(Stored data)
*-*-*

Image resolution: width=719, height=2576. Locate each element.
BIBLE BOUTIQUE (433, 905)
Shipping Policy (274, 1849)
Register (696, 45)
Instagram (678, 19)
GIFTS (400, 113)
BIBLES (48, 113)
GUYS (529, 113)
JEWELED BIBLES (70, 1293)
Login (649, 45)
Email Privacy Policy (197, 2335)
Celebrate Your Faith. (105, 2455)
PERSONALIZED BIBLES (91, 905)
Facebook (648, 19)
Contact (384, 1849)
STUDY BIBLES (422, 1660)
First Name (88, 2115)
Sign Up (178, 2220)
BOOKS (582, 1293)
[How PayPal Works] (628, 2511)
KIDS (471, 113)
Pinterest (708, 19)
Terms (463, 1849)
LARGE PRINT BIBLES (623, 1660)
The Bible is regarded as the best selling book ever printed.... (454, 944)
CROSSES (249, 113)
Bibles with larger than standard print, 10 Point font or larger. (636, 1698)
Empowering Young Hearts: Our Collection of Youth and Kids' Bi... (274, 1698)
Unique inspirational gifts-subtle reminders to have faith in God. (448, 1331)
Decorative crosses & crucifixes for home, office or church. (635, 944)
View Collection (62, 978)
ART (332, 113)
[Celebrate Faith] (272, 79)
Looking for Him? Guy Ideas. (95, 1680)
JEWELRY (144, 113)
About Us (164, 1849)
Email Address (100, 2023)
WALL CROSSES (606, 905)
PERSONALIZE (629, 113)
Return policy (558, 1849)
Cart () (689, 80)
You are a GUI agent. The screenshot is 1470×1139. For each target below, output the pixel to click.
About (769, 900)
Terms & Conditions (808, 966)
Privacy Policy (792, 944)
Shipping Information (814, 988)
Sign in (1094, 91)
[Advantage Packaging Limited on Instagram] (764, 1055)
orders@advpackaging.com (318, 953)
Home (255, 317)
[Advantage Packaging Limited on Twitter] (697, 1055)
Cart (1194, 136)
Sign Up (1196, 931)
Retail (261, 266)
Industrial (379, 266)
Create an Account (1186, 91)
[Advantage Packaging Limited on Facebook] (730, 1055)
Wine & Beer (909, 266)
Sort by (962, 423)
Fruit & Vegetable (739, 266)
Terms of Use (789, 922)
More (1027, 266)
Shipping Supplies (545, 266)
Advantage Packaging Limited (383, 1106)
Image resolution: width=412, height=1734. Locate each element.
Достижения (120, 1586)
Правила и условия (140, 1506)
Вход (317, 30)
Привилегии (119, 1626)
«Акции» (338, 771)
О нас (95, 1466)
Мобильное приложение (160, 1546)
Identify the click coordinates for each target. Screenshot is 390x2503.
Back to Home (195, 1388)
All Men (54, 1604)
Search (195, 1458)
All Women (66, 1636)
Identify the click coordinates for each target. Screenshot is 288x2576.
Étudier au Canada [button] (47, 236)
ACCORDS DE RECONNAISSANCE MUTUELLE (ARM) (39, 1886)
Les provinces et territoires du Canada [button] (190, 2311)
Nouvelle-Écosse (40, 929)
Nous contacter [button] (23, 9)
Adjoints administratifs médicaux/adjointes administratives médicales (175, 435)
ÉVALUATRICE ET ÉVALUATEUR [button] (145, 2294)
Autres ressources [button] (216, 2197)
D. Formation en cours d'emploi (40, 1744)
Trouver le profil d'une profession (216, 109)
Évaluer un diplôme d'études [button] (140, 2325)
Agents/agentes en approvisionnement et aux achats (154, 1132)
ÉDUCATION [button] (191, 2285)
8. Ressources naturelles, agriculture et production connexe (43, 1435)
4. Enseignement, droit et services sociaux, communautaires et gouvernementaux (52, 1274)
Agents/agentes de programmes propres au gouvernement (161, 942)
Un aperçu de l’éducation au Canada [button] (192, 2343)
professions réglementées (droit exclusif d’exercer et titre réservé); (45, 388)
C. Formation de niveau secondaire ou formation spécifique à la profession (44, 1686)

*-*-*

## Assignment
Your answer should consist solely of the lines above from the line with "You are a GUI" to the line with "Screenshot is 288x2576.", both included, reproduced exactly.

## Response area
You are a GUI agent. The screenshot is 1470×1139. For each target below, output the pixel to click.
About (769, 900)
Terms & Conditions (808, 966)
Privacy Policy (792, 944)
Shipping Information (814, 988)
Sign in (1094, 91)
[Advantage Packaging Limited on Instagram] (764, 1055)
orders@advpackaging.com (318, 953)
Home (255, 317)
[Advantage Packaging Limited on Twitter] (697, 1055)
Cart (1194, 136)
Sign Up (1196, 931)
Retail (261, 266)
Industrial (379, 266)
Create an Account (1186, 91)
[Advantage Packaging Limited on Facebook] (730, 1055)
Wine & Beer (909, 266)
Sort by (962, 423)
Fruit & Vegetable (739, 266)
Terms of Use (789, 922)
More (1027, 266)
Shipping Supplies (545, 266)
Advantage Packaging Limited (383, 1106)
Image resolution: width=412, height=1734. Locate each element.
Достижения (120, 1586)
Правила и условия (140, 1506)
Вход (317, 30)
Привилегии (119, 1626)
«Акции» (338, 771)
О нас (95, 1466)
Мобильное приложение (160, 1546)
Identify the click coordinates for each target. Screenshot is 390x2503.
Back to Home (195, 1388)
All Men (54, 1604)
Search (195, 1458)
All Women (66, 1636)
Identify the click coordinates for each target. Screenshot is 288x2576.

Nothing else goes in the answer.